Fig. 373. - Fibroid phthisis. a, cysts in pleura from shrinking of lung; 6, emphysema; e, cyst in interlobular connective tissue. Natural size.
This being the case it may be inferred that the two forms are not absolutely distinguishable. They run into each other, and the caseous form may assume many of the characters of the fibroid, especially when it becomes very chronic or partial recovery takes place.

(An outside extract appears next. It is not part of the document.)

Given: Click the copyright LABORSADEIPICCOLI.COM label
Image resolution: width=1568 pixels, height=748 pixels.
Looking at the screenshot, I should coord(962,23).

The Sputum in phthisis pulmonalis is variously composed. In the earlier stages the expectoration has the usual characters of that in catarrh, consisting of mucus, with more or less abundant leucocytes. In the sputum in this early stage are often found large epithelioid cells with one or more nuclei, such as we find in the lung alveoli in the catarrhal form of phthisis. These cells frequently present fatty degeneration. The sputum in phthisis often contains Elastic tissue from the breaking down of the lung. In very rapid cases we may find this by a simple examination of the sputum, but the search is often a difficult one, because the thick mucus and pus hold the pieces of lung tissue suspended and isolated. By Fenwick's method of digestion in soda solution, pieces of lung tissue, such as that shown in Fig. 368, will frequently be found in the deposit. This method is also applicable to the sputum in gangrene of the lungs. The Tubercle bacillus is usually to be found in the sputum, and is of great diagnostic value. The appearances are shown in Fig. 127, p. 304, and the method of examining the sputum is described at p. 360.